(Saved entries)

Content starts

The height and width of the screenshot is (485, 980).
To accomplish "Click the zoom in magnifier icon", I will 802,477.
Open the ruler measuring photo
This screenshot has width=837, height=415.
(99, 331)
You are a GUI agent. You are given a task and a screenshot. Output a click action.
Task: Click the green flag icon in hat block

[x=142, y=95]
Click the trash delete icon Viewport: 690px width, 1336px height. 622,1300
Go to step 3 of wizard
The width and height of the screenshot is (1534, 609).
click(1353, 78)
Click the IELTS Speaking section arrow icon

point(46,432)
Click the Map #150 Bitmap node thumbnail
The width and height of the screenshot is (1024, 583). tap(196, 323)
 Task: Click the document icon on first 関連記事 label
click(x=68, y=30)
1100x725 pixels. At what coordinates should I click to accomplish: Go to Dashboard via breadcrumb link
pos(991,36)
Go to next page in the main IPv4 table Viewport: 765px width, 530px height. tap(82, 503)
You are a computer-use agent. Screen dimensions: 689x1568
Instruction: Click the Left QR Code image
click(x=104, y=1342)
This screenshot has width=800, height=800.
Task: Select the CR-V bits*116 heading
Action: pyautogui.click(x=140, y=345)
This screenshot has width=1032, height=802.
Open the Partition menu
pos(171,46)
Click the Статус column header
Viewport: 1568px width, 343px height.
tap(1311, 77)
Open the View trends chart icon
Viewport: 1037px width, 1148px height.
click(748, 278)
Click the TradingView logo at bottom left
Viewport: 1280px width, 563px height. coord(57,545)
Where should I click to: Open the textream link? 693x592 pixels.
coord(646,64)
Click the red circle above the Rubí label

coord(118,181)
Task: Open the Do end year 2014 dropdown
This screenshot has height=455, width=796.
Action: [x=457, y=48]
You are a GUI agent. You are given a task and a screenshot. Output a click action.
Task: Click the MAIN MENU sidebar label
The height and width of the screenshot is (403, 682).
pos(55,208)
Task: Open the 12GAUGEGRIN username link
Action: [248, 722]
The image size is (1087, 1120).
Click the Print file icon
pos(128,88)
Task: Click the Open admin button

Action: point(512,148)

Content ends

Would you print, exactly as written, every line above from the one holding "Click the Map #150 Bitmap node thumbnail" through the one holding "You are a computer-use", with both included and no other lines?

— Solution for this problem —
Click the Map #150 Bitmap node thumbnail
The width and height of the screenshot is (1024, 583). tap(196, 323)
 Task: Click the document icon on first 関連記事 label
click(x=68, y=30)
1100x725 pixels. At what coordinates should I click to accomplish: Go to Dashboard via breadcrumb link
pos(991,36)
Go to next page in the main IPv4 table Viewport: 765px width, 530px height. tap(82, 503)
You are a computer-use agent. Screen dimensions: 689x1568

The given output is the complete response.